**The tasks**
1. Answer each question from the passage about NJ Transit's status, one answer per line, marked like its question.
(a) How many factors were in the inquiry the New York Court of Appeals distilled?
(b) Whose suit did the Pennsylvania Supreme Court dismiss?
(c) Besides granting certiorari, what did this Court do with the cases?
2. Proceed with the passage about NJ Transit's status, writing what follows its last sentence.

--- Start Provided text ---

The New York Court of Appeals held that NJ Transit is not an arm of New Jersey. 43 N. Y. 3d 463, 466, 264 N. E. 3d 774, 776 (2024). The court first observed that the Federal Courts of Appeals have analyzed whether an entity is an arm of the State using "an array of multifactor and multistep tests." Id., at 472, 264 N. E. 3d, at 780.3 It then distilled from those cases a three-factor inquiry: "(1) how the State defines the entity and its functions, (2) the State's power to direct the entity's conduct, and (3) the effect on the State of a judgment against the entity." Id., at 473, 264 N. E. 3d, at 781. Applying those factors, the court held that NJ Transit is not an arm of New Jersey and that Colt's suit could thus proceed.
The Pennsylvania Supreme Court, however, held the opposite, concluding that NJ Transit is an arm of New Jersey. 332 A. 3d 776, 779 (2025). It applied its own six-factor test, which considers: " '(1) the legal classification and description of the entity within the governmental structure of the State, both statutorily and under its caselaw; (2) the degree of control the State exercises over the entity, both through the power of appointment, and the power to subsequently veto its actions; (3) the power of the entity's board to independently raise revenue on its own; (4) the degree of funding provided by the State to the entity relative to other funding sources; (5) whether any monetary obligation incurred by the entity is binding upon the State; and (6) whether the core function of the entity . . . can be categorized as a function which is normally performed by local government or State government.' " Id., at 785-786 (brackets omitted). Under that test, the Pennsylvania Supreme Court concluded that NJ Transit is an arm of New Jersey and thus dismissed Galette's suit.
This Court granted certiorari to resolve the conflict and consolidated the cases.

--- End Provided text ---
--- Start Data section ---

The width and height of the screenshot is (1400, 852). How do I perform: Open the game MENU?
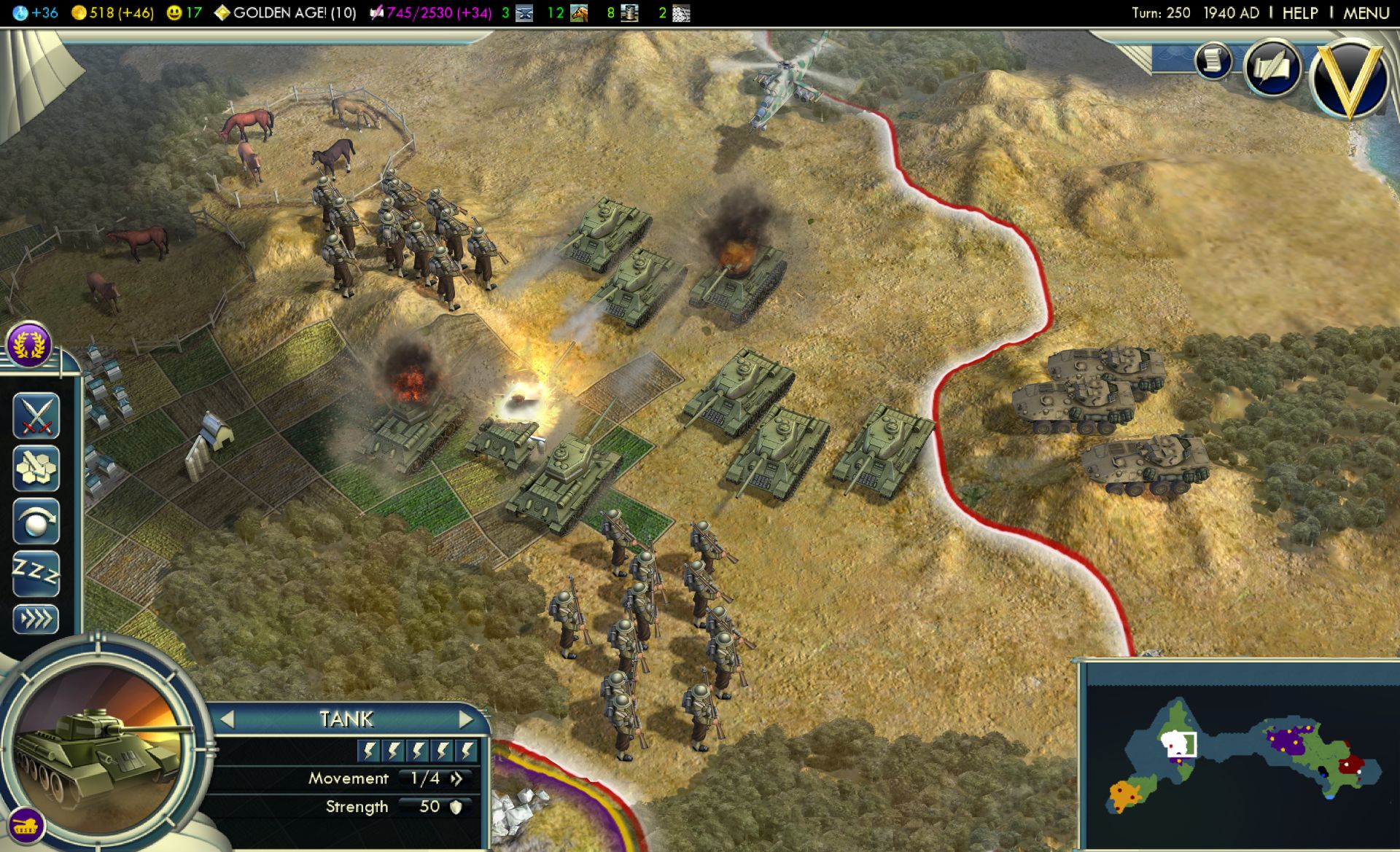click(x=1366, y=12)
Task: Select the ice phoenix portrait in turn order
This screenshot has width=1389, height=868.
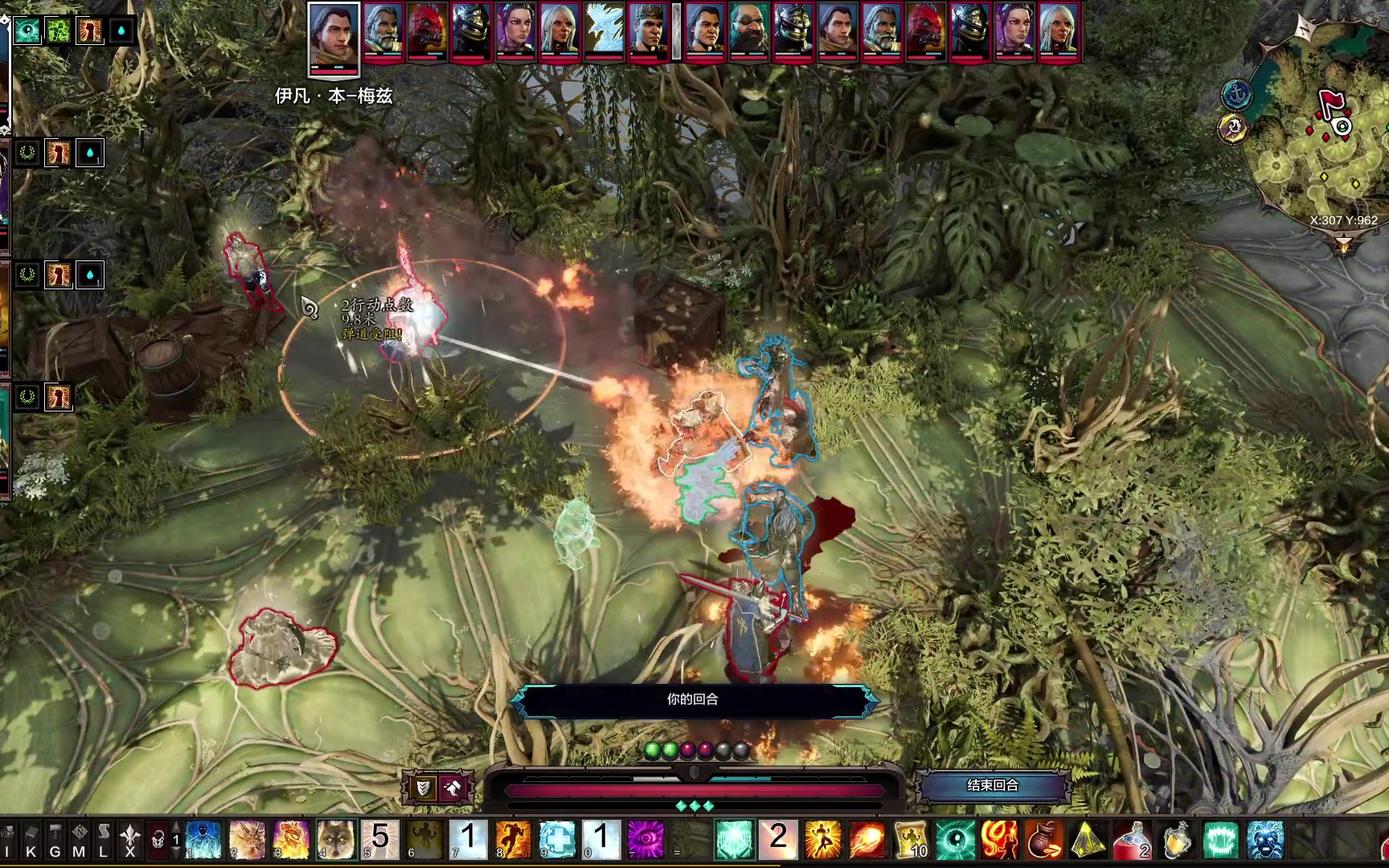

--- End Data section ---

**Answer list**
1.
(a) Three.
(b) Galette's suit.
(c) It consolidated them.

2.
II
A State's immunity from suit is a "fundamental aspect of the sovereignty which the States enjoyed before the ratification of the Constitution, and which they retain today." Alden v. Maine,
Sovereign immunity, however, is " 'personal' " to the State itself. College Savings Bank v. Florida Prepaid Postsecondary Ed. Expense Bd.,
A
1
When examining the relationship between the State and an entity it created, this Court's early cases focused on whether the entity was a separate legal person from the State. One key marker of separate legal personhood was the corporate form. At common law, a "corporation" was "an artificial person, existing in contemplation of law, and endowed with" "certain immunities, privileges, and capacities in its collective character, which do not belong to the natural persons composing it." Trustees of Dartmouth College v. Woodward, 4 Wheat. 518, 667 (1819). As a result of its separate legal personhood, a corporation could "sue and be sued by its own members" and "contract with them in the same manner as with any strangers." Id., at 667-668.
This Court first applied this idea of corporate personhood to the arm-of-the-State inquiry in Bank of United States v. Planters' Bank of Ga., 9 Wheat. 904 (1824). It held that a state-chartered bank was not an arm of Georgia because it was a "corporation" and "the judgment" would "be satisfied by the property of the corporation, not by that of the individual corporators." Id., at 907. Chief Justice Marshall explained that the "State of Georgia, by giving to the Bank the capacity to sue and be sued, voluntarily strips itself of its sovereign character, so far as respects the transactions of the Bank, and waives all the privileges of that character." Id., at 907-908. Subsequent cases reaffirmed Planters' Bank's holding, relying on the corporate status of other state-chartered banks to deny them sovereign immunity. That was true even when the State exerted significant control over the bank, such as by being its sole shareholder or possessing appointment and removal power over its officers. See, e.g., Bank of Kentucky v. Wister, 2 Pet. 318, 323-324 (1829); Briscoe v. Bank of Kentucky, 11 Pet. 257, 326-327 (1837); Curran v. Arkansas, 15 How. 304, 309 (1853).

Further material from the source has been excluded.